Arminta Wallacereviews a selection of audio books
Man in the Dark
By Paul Auster, read by the author.
Faber Faber, unabridged, four CDs, five hours, £15.99
This playful new novel opens with a 70-something man lying awake in the dark in Vermont, telling himself stories to pass the time. In a parallel universe, however, a man named Brick wakes up in a dangerous dream: he has been propelled without explanation into the middle of a 21st-century American civil war. As the night drags on Auster's avuncular anti-hero is joined by his insomniac grand-daughter, who wants to know all about her late grandmother - which is one story he doesn't want to tell. Meanwhile, the hero of his civil war story has been sent to kill him. Auster's skill in juggling themes of conflict, contemporary American politics and elements of the family saga while hanging on to his sense of humour adds up to a breathtaking balancing act. And guess what? He's a damn fine reader into the bargain.
After Dark
Haruki Murakami, read by Judy Bennett.
Hodder Stoughton, unabridged, five CDs, six hours, £19.99
What Auster can do for New York, Murakami can do for Tokyo - and then some. A girl sits reading in an all-night diner. A group of jazz musicians get together for rehearsal. In a love-hotel, a Chinese prostitute is beaten by a client - who calmly returns to his office and does sit-ups while listening to Scarlatti on his CD player. Music always features in Haruki Murakami's contrapuntal investigations of contemporary Japanese life, but this novel actually is music - a kind of literary tone poem which celebrates a Tokyo night in all its dark, sleek, weird ordinariness. That's two brilliant night books in one day, folks.

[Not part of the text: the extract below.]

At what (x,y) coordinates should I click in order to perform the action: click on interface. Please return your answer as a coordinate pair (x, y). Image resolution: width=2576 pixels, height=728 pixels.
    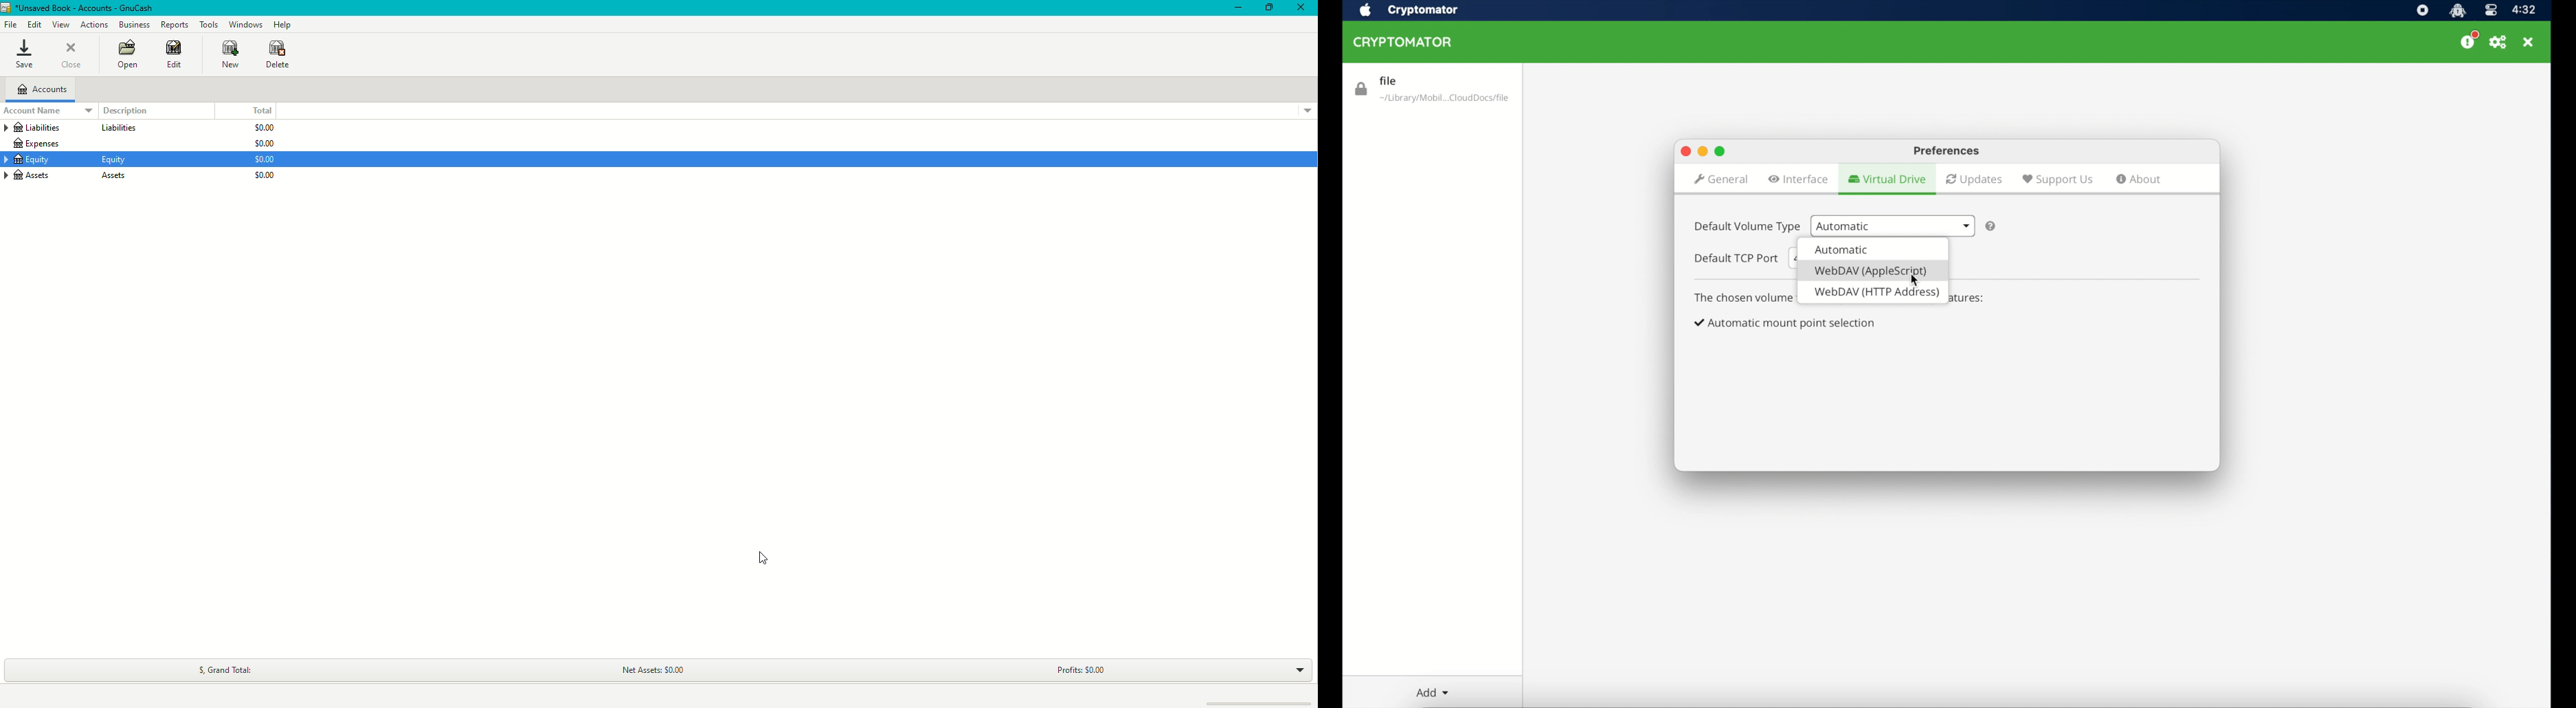
    Looking at the image, I should click on (1799, 179).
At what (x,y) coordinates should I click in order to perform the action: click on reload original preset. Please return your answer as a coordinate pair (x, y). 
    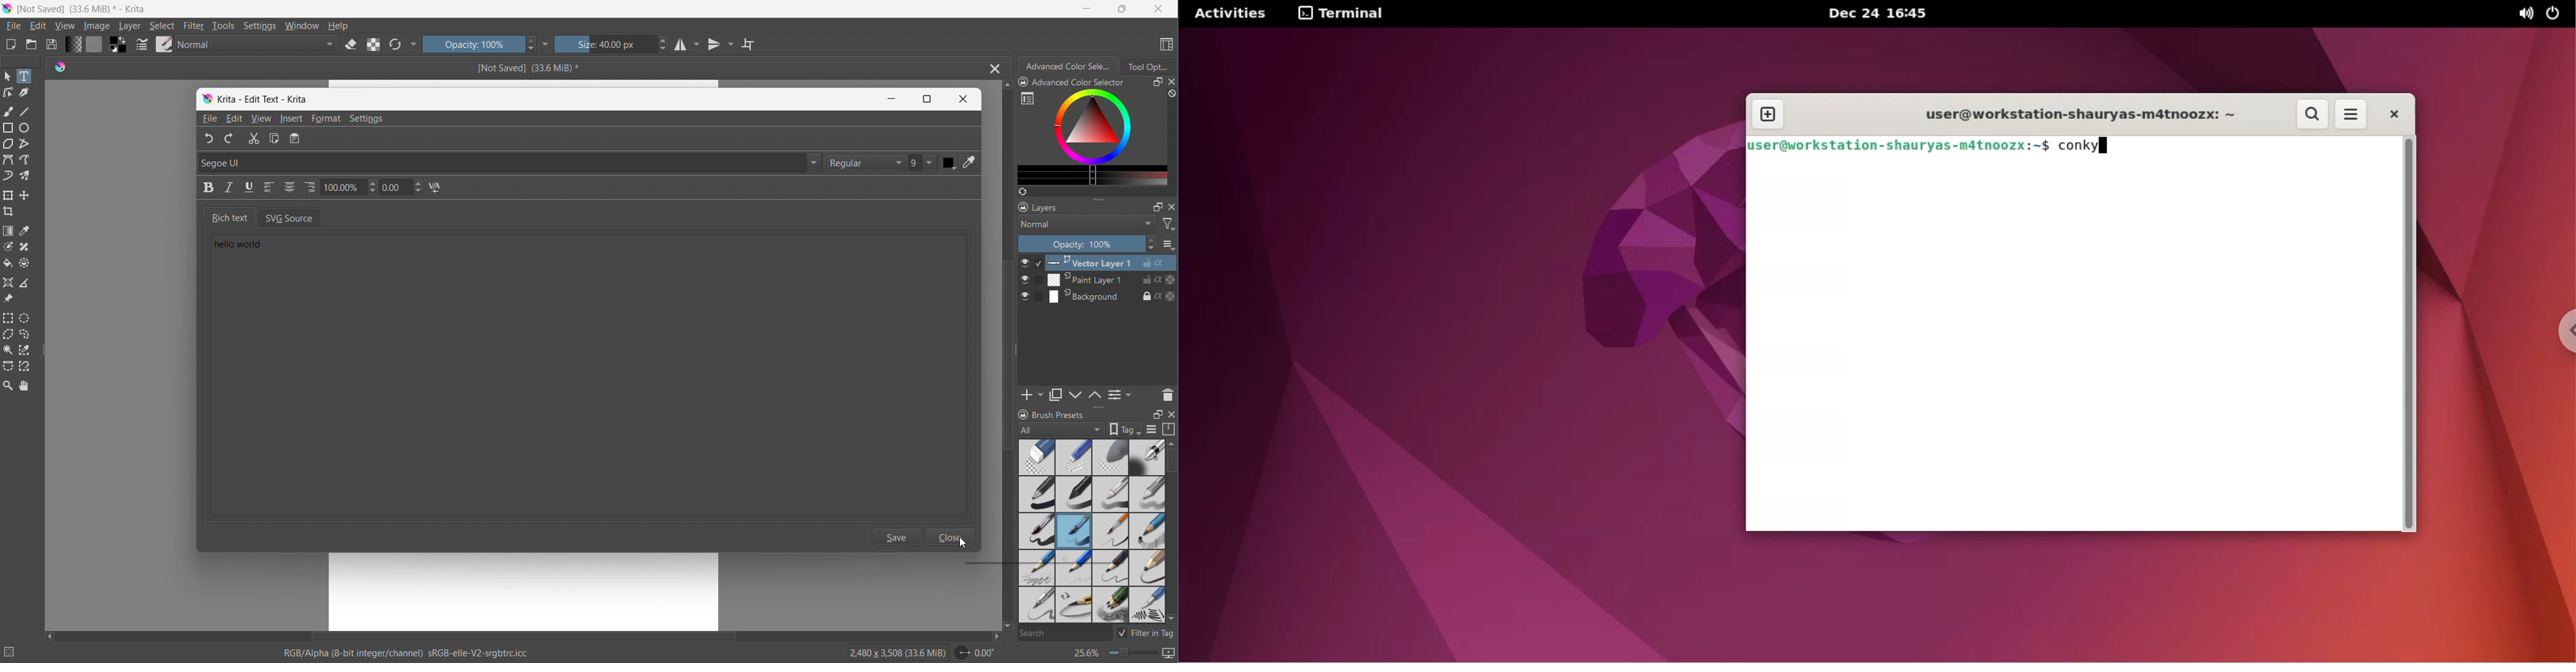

Zen and the Art of Motorcycle Maintenance
By Robert M Pirsig, read by Michael Kramer
Craftsman Audio, 11 CDs, 13 hours, £39.99
Despite its skittish title this 1970s cult bestseller is a piece of full-on, serious philosophising, written in the form of a travel journal/road movie in which a damaged father and his troubled teenage son journey across the US on a motorbike. Pirsig is 80 this year, but his forensic examination of the nature of something he calls "quality" - and his consequent take on the relationship between mind and matter - seems more relevant than ever in the face of our current global crisis of cultural conscience. A honey-voiced Michael Kramer reads at a leisurely pace, there's classy original music by Leigh Odlin and it all comes in a practical box-set format. Get ready for lots of Aristotle and Kant, and a potentially life-changing listen.
The Girl With The Dragon Tattoo.
By Stieg Larsson, read by Martin Wenner
Quercus, six CDs, seven hours, £16.99
Four years ago, an unknown Swedish journalist delivered three manuscripts to a publisher in Stockholm. Steig Larsson died a few months before the first of the books came out - but that didn't stop his trilogy from sweeping across Europe, collecting awards, selling more than five million copies and winning a devoted readership in more than 30 countries in the process. On the evidence of this first volume Larsson's untimely death has robbed crime fiction of a serious superstar. It's a cracking story whose surface warmth conceals a coolly analytical approach, blending a keen sense of social justice with an equally sharp sense of self-deprecating humour. Bring on the next volume, please, and soon.
Troubles
By JG Farrell, read by Sean Barrett
CSA Word, four CDs, five hours, £14.46
Like The Girl With The Dragon Tattoo, Troubles is the first part of a trilogy which dramatises the consequences of a particular milieu and its associated cosy socio-political assumptions. This time, though, it's British colonial rule which is on trial. The book opens with an English major, Brendan Archer, arriving in a crumbling hotel in Co Wicklow, where he may or may not - he's not entirely sure - be engaged to the daughter of the house. There follows a sharp, yet warmly affectionate Big House satire of the kind which fans of Molly Keane and Clare Boylan will adore.
The Woman In White
By Wilkie Collins, read by Allan Corduner and a full cast
Naxos, five CDs, six hours, £19.99
Everyone who reads thrillers knows The Woman in White is the granddaddy - or grandmammy? - of the genre; so it's good to get up close and personal with this gothic ghost story, which was first published in 1860. The plot has been immortalised by crime writers ever since - innocent young woman, cash-strapped husband, dastardly plot, last-minute rescue - but Collins ratchets up the tension by presenting the story through the eyes of a series of more or less reliable narrators. A marvellous slice of escapist fantasy.